At Last: 2020 Grads Get an In-Person Send-Off
By Patrick L. Kennedy
Bringing some long-delayed closure to an important chapter in their lives, more than 200 graduates of ENG’s Class of 2020 returned to Boston University to don scarlet robes and walk across a stage as their names were called to loud, live cheers, during BU College of Engineering recognition events on Saturday, October 2, 2021.
Extraordinary circumstances occasioned the 17-month postponement of this ritual, which doubled as an early reunion for many members of the ’20 class, who had their final year at BU disrupted by COVID-19.
“I wrote a speech last year,” student speaker Matt Boucher told 186 bachelor’s and master’s graduates and their families and friends seated in the George Sherman Union’s Metcalf Hall. “I wrote most of it before the events of last spring.”
The topic? “It was about how plans change. It was about adaptability. Little did I know, right?”
But, the belated ceremonies gave the graduates—including the 30 PhDs who also gathered on campus that day—a “unique opportunity to basically time travel,” said Boucher, who earned his degree in mechanical engineering. “To share this graduation moment from the perspective of someone who is already over a year past that threshold.”
Boucher guessed that few of his classmates were following their previous plans to the letter. “I’m willing to bet that we see a whole lot of nonlinear paths. But, we prepared for that. That Societal Engineer mantra that was the cornerstone of our education was not about entering society as an engineer,” he said. “It was about taking this diverse and varied educational platform and shaping it into a path by which we can eventually impact society in a way that’s meaningful to us.”
Boucher’s classmates learned how to learn as they go, he said. “To discover what drives us toward a positive impact, even if that means doing the steps a little out of order. Many of us might still be putting those pieces together, but that ability to create our own value, even in the face of an uncertain future—that’s what makes us all Societal Engineers.”

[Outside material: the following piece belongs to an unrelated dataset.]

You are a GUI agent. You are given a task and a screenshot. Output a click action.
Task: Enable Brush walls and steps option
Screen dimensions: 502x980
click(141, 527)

Dean Kenneth Lutchen reminded the graduates that they have a responsibility to fill a gnawing gap in the leadership of a science-challenged society.
“As we emerge from the pandemic,” Lutchen said, “we can and will need to turn our attention to another massive threat to humanity,” climate change. “We cannot depend on our politicians nor on our corporate leaders of companies providing fossil fuel energy to lead us in solving this grand challenge. Most of them never majored in STEM.”
Instead, Lutchen said, “We will depend on you either to explicitly help design and deploy technologies to solve the challenge, or at the very least to spread the word of how science and technology works and needs to be respected and resourced to solve the challenge.”
These sobering thoughts were balanced out by the buoyant mood that took hold in the hall once the graduates began filing across the stage, where Lutchen handed each a BU-red folder symbolizing the diplomas they earned in May 2020.
Afterwards, the young engineers and their guests poured outside into the GSU plaza. On a glorious fall day, mothers and fathers, sisters and brothers, spouses and significant others hugged graduates, snapped photos, and shouted congratulations in languages and accents from all corners of the globe.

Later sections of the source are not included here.